O CHEGA já entregou na Assembleia da República uma proposta semelhante àquela que foi hoje proposta pela IL, e aprovada por unanimidade na Assembleia Regional, que prevê a urgente criação de controlo de fronteiras marítimas nos Açores, com especial enfoque para as Flores e Santa Maria.
O deputado José Paulo Sousa explicou que a ausência de controlo de fronteiras marítimas impede que embarcações provenientes de países terceiros aportem naquelas ilhas que são, muitas vezes, o ponto de entrada na Europa.

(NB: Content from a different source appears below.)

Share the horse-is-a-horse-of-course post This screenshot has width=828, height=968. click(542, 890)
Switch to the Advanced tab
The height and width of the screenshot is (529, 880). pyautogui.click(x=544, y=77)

“Estamos perante uma situação que demonstra, uma vez mais, a dificuldade persistente que a República tem em compreender a realidade ultraperiférica dos Açores e a importância estratégica que as nossas ilhas representam no contexto atlântico europeu”, referiu o parlamentar.
Nas ilhas de menor dimensão, cada escala náutica “representa actividade económica, abastecimento, serviços, restauração, promoção externa e dinamização local”, e ignorar essa relevância operacional, estratégica e económica é “penalizar injustamente a coesão territorial e desperdiçar oportunidades de desenvolvimento”.
A solução existe e é “juridicamente viável, operacionalmente exequível e plenamente compatível com o enquadramento Europeu”, e espera-se que o Governo da República reconheça a dimensão ultraperiférica dos Açores “e perceba também que essas mesmas ilhas têm o direito de beneficiar da sua posição geográfica estratégica”, concluiu.